Basically the perl pulled a list of scoped function names from the DDL, did a
text index on the executable code, and searched the index for references to
those functions, creating a list of [from.function, to.function] pairs that I
fed into prolog.

------
ollysb
It was the similarity to prolog that first got me excited about erlang, I
thought I'd found a language that used the same principles that could be used
in the real world.

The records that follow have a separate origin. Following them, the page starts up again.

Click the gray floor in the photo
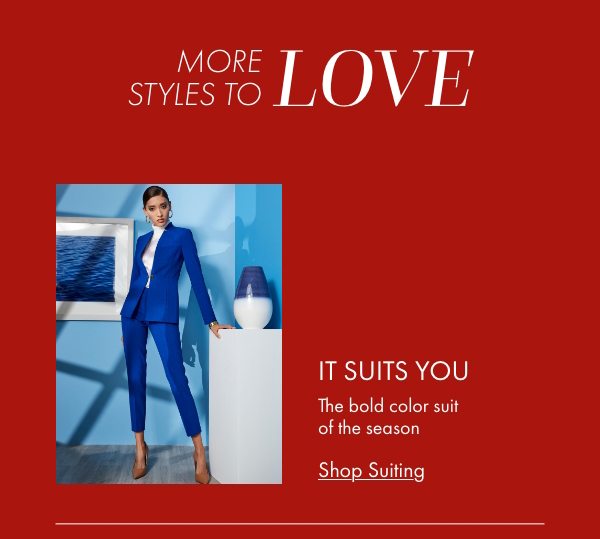This screenshot has height=539, width=600. (x=115, y=465)
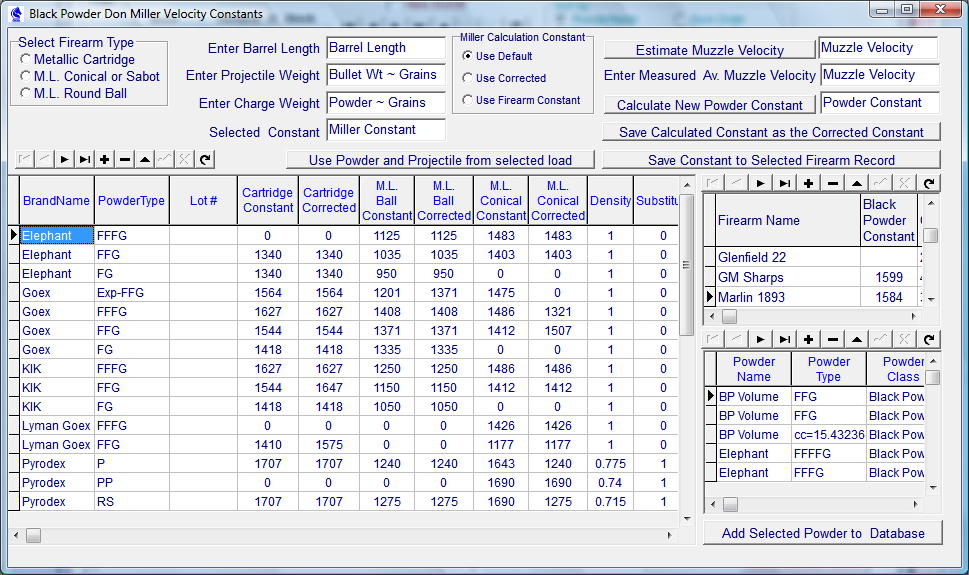Viewport: 969px width, 575px height.
Task: Delete record in powder load navigator
Action: pos(125,159)
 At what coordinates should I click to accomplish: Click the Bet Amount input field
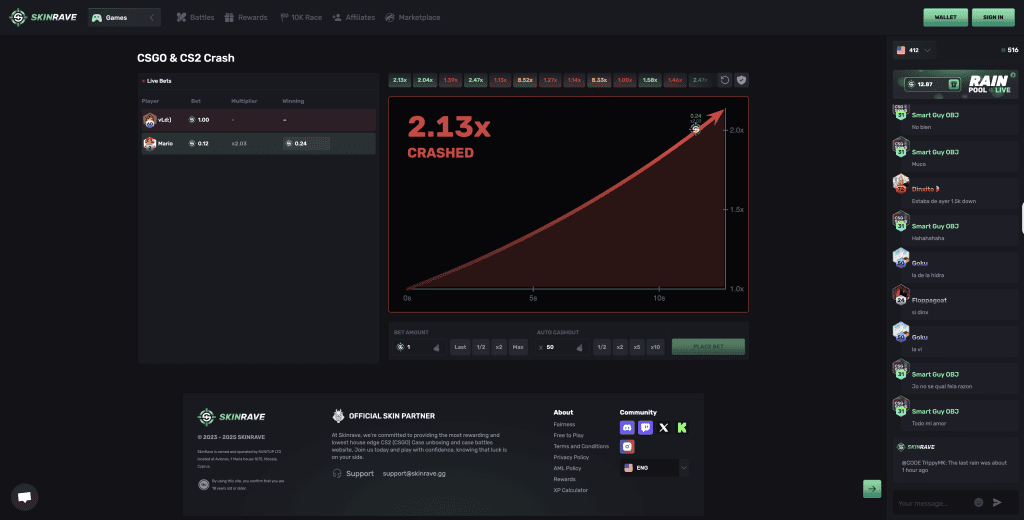click(418, 347)
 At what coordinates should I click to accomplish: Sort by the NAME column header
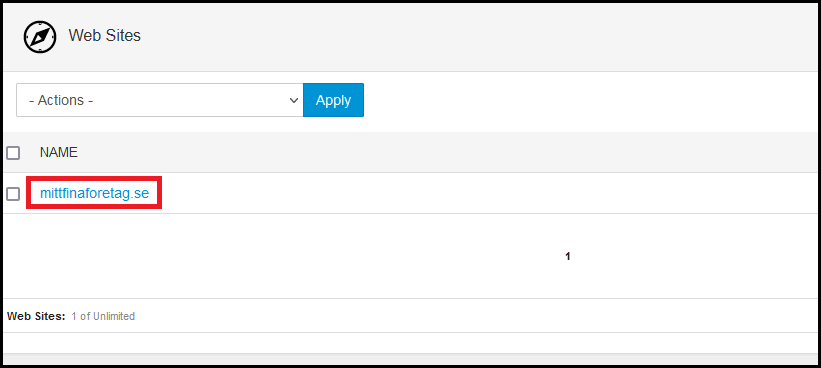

Then I discovered there was no backtracking...

------
Mark_B
So, in other words, the customer's system can now be described as being "a
client/server application written completely in [not Prolog] with SQL Server
behind it except for this ONE piece - THAT one is in Prolog!"

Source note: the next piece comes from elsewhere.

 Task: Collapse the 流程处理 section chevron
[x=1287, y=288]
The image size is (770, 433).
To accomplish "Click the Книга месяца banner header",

Next question - Who's going to maintain it?

I mean, props for using Prolog to tackle the complex problem and save gobs of
money/time, but doesn't an approach like this seem _really_ risky?

------
agbell
Are there things prolog can do that embedded solvers cannot? In .net, solver
foundation, <http://code.msdn.microsoft.com/solverfoundation> , is a great fit
for solving from a set of rules. And I believe most languages can embed some
sort of rules optimizing engine.

------
stralep
Is there some up-to-date implementation of micro-Prolog?

I find its syntax nice and lispish :)

[edit]s/it's/its/

------
travem
I've used Drools a fair bit in my current job but I've never learnt much about
prolog. Can any one summarise where prolog would work better or provide
additional features?

------
dws
Great takeaway quote: "Don't be the person who only has a hammer."